§ **MATERIAL FOR THIS TASK**:

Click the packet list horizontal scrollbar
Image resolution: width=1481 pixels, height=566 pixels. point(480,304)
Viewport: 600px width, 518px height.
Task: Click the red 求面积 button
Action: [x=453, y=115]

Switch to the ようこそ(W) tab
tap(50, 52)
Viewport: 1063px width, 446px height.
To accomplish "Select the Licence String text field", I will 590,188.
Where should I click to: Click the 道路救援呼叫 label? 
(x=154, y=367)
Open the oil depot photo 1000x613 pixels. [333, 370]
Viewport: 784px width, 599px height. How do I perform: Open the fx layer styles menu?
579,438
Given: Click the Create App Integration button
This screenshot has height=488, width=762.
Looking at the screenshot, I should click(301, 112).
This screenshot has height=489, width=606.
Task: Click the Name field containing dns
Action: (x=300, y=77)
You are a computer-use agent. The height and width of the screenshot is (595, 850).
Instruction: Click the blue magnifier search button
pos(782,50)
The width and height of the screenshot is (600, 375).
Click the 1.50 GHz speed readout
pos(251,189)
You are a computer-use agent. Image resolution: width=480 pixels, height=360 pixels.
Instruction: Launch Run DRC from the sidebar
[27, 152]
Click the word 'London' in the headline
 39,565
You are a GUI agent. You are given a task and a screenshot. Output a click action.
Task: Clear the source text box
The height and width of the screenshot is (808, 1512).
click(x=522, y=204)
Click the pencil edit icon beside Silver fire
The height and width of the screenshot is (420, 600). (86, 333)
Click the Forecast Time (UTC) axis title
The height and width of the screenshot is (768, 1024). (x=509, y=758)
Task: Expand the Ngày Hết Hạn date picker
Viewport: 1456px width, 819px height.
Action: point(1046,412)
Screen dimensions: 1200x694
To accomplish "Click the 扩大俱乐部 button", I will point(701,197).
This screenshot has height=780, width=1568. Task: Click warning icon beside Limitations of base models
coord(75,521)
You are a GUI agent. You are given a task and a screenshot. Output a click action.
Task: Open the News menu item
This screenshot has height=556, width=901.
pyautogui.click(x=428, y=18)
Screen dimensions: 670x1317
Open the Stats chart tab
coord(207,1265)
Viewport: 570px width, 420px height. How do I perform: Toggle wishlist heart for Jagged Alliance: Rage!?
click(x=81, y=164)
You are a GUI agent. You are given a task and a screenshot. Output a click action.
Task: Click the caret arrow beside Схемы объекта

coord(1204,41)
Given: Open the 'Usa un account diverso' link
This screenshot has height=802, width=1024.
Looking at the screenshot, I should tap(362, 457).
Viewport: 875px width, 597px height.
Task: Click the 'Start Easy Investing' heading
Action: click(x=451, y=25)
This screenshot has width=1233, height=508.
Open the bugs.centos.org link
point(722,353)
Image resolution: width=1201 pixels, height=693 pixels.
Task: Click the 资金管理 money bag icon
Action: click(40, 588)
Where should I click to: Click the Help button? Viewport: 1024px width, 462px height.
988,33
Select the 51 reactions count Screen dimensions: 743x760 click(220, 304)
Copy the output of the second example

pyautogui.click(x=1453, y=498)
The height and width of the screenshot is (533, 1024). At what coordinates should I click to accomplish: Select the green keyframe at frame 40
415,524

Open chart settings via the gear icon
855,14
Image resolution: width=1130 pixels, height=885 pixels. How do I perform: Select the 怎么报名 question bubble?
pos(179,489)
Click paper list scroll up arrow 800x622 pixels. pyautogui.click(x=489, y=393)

§ **WORK REQUEST**: Copy out all of the records verbatim.

§ **EXERCISE RESPONSE**:
Click the packet list horizontal scrollbar
Image resolution: width=1481 pixels, height=566 pixels. point(480,304)
Viewport: 600px width, 518px height.
Task: Click the red 求面积 button
Action: [x=453, y=115]

Switch to the ようこそ(W) tab
tap(50, 52)
Viewport: 1063px width, 446px height.
To accomplish "Select the Licence String text field", I will 590,188.
Where should I click to: Click the 道路救援呼叫 label? 
(x=154, y=367)
Open the oil depot photo 1000x613 pixels. [333, 370]
Viewport: 784px width, 599px height. How do I perform: Open the fx layer styles menu?
579,438
Given: Click the Create App Integration button
This screenshot has height=488, width=762.
Looking at the screenshot, I should click(301, 112).
This screenshot has height=489, width=606.
Task: Click the Name field containing dns
Action: (x=300, y=77)
You are a computer-use agent. The height and width of the screenshot is (595, 850).
Instruction: Click the blue magnifier search button
pos(782,50)
The width and height of the screenshot is (600, 375).
Click the 1.50 GHz speed readout
pos(251,189)
You are a computer-use agent. Image resolution: width=480 pixels, height=360 pixels.
Instruction: Launch Run DRC from the sidebar
[27, 152]
Click the word 'London' in the headline
 39,565
You are a GUI agent. You are given a task and a screenshot. Output a click action.
Task: Clear the source text box
The height and width of the screenshot is (808, 1512).
click(x=522, y=204)
Click the pencil edit icon beside Silver fire
The height and width of the screenshot is (420, 600). (86, 333)
Click the Forecast Time (UTC) axis title
The height and width of the screenshot is (768, 1024). (x=509, y=758)
Task: Expand the Ngày Hết Hạn date picker
Viewport: 1456px width, 819px height.
Action: point(1046,412)
Screen dimensions: 1200x694
To accomplish "Click the 扩大俱乐部 button", I will point(701,197).
This screenshot has height=780, width=1568. Task: Click warning icon beside Limitations of base models
coord(75,521)
You are a GUI agent. You are given a task and a screenshot. Output a click action.
Task: Open the News menu item
This screenshot has height=556, width=901.
pyautogui.click(x=428, y=18)
Screen dimensions: 670x1317
Open the Stats chart tab
coord(207,1265)
Viewport: 570px width, 420px height. How do I perform: Toggle wishlist heart for Jagged Alliance: Rage!?
click(x=81, y=164)
You are a GUI agent. You are given a task and a screenshot. Output a click action.
Task: Click the caret arrow beside Схемы объекта

coord(1204,41)
Given: Open the 'Usa un account diverso' link
This screenshot has height=802, width=1024.
Looking at the screenshot, I should tap(362, 457).
Viewport: 875px width, 597px height.
Task: Click the 'Start Easy Investing' heading
Action: click(x=451, y=25)
This screenshot has width=1233, height=508.
Open the bugs.centos.org link
point(722,353)
Image resolution: width=1201 pixels, height=693 pixels.
Task: Click the 资金管理 money bag icon
Action: click(40, 588)
Where should I click to: Click the Help button? Viewport: 1024px width, 462px height.
988,33
Select the 51 reactions count Screen dimensions: 743x760 click(220, 304)
Copy the output of the second example

pyautogui.click(x=1453, y=498)
The height and width of the screenshot is (533, 1024). At what coordinates should I click to accomplish: Select the green keyframe at frame 40
415,524

Open chart settings via the gear icon
855,14
Image resolution: width=1130 pixels, height=885 pixels. How do I perform: Select the 怎么报名 question bubble?
pos(179,489)
Click paper list scroll up arrow 800x622 pixels. pyautogui.click(x=489, y=393)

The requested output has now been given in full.